● **The problem**
Exactly as they stand, copy the lines from the one containing "[More padlet actions] (943, 28)" to the final line of the data; leave out the pictures.
---------- Listed entries
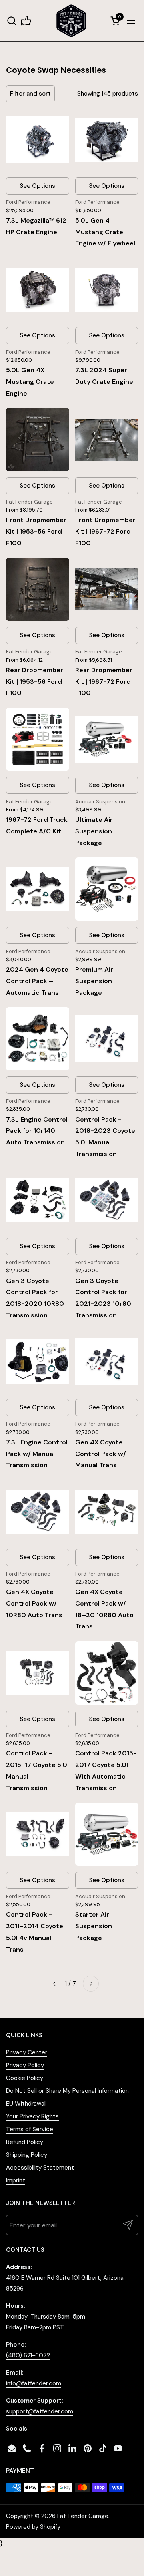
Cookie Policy (24, 2078)
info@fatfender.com (33, 2383)
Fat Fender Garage (82, 2516)
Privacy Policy (25, 2065)
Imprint (15, 2180)
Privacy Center (26, 2052)
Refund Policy (24, 2142)
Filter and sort (30, 94)
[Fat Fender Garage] (71, 20)
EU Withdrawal (26, 2104)
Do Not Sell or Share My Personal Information (67, 2091)
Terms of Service (29, 2129)
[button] (11, 21)
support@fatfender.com (39, 2411)
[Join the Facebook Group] (26, 21)
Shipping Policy (26, 2155)
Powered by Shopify (33, 2527)
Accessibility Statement (40, 2168)
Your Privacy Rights (32, 2116)
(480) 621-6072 (28, 2355)
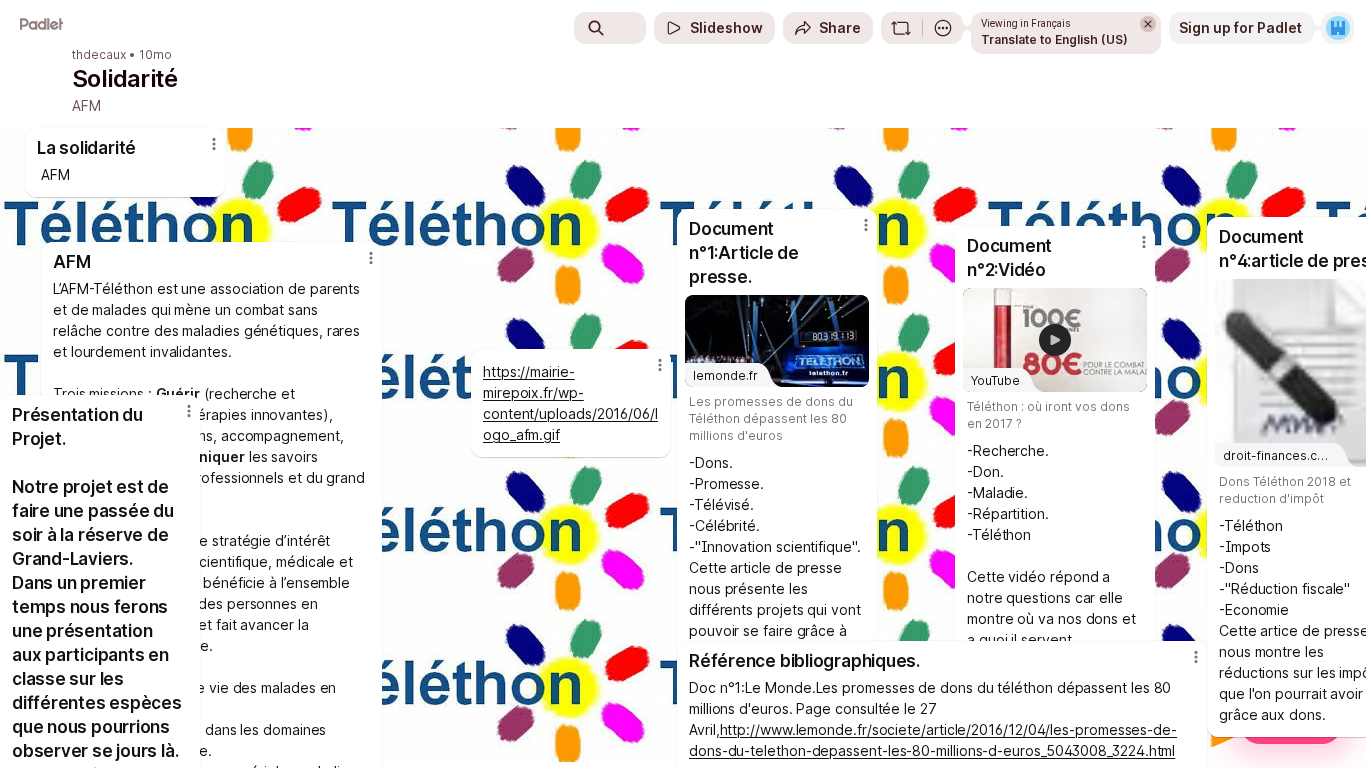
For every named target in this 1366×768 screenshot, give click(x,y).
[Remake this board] (901, 28)
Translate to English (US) (1054, 39)
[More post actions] (189, 411)
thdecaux (99, 55)
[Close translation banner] (1148, 24)
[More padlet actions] (943, 28)
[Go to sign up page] (1338, 28)
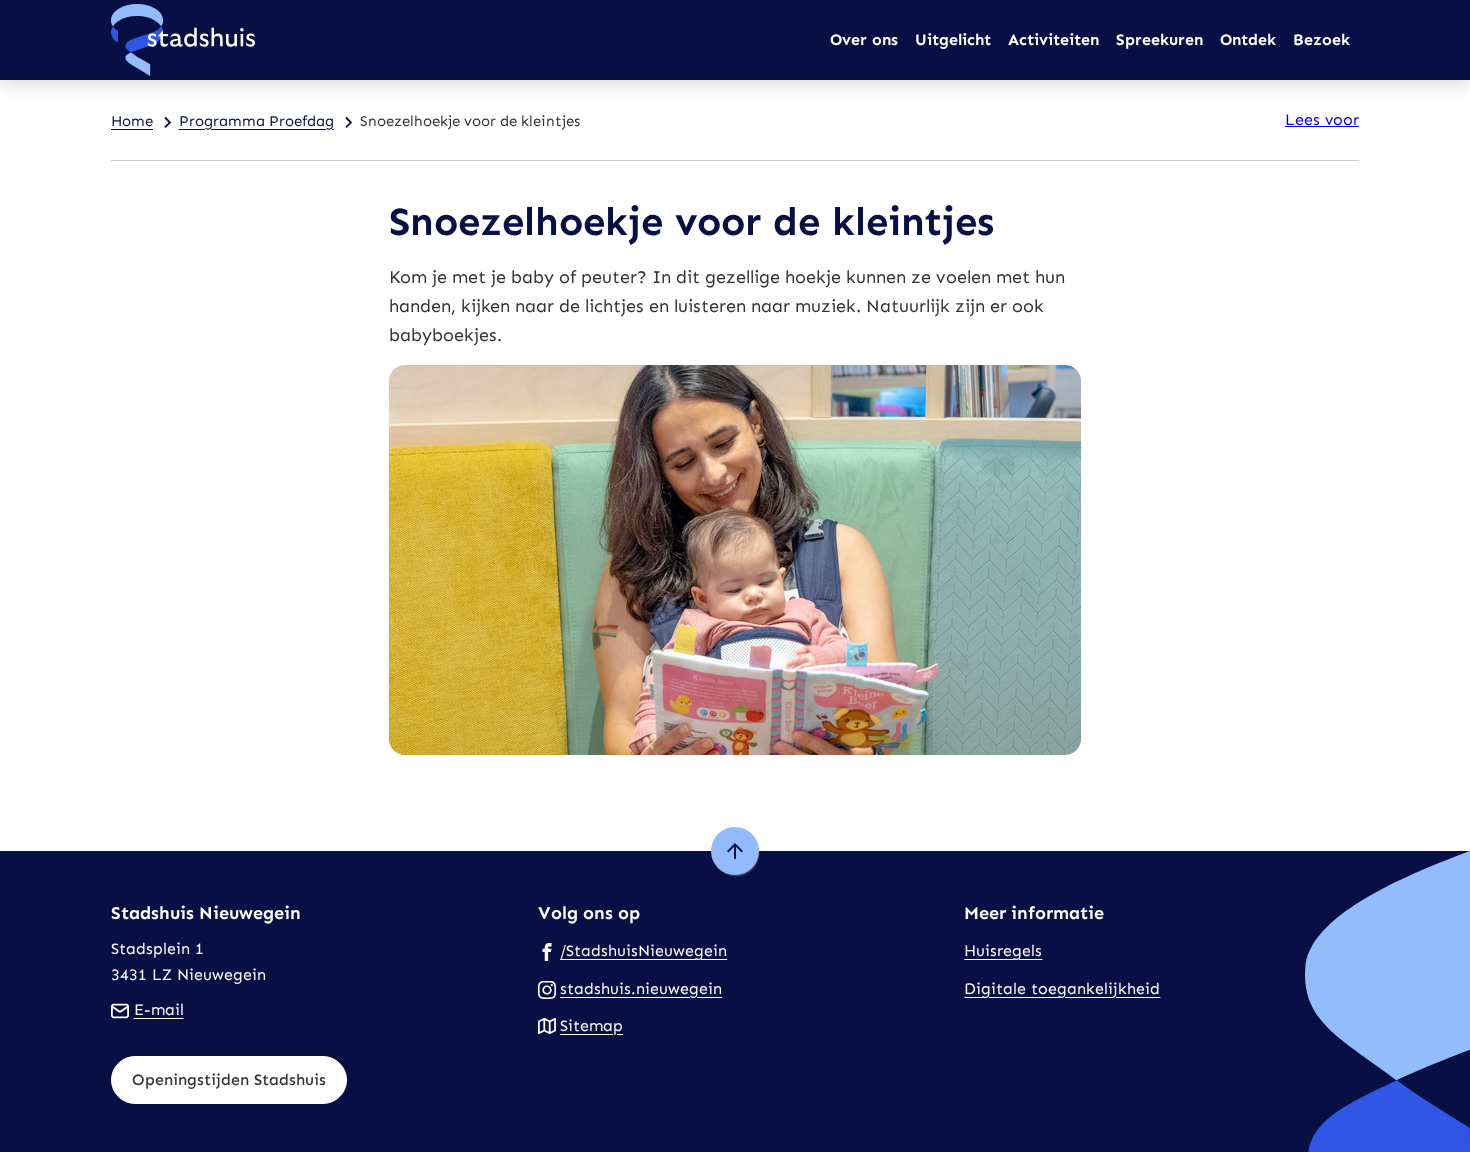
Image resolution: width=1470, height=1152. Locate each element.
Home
--------------------
● **Task solution**
[More padlet actions] (943, 28)
[Go to sign up page] (1338, 28)
Image resolution: width=1470, height=1152. Locate each element.
Home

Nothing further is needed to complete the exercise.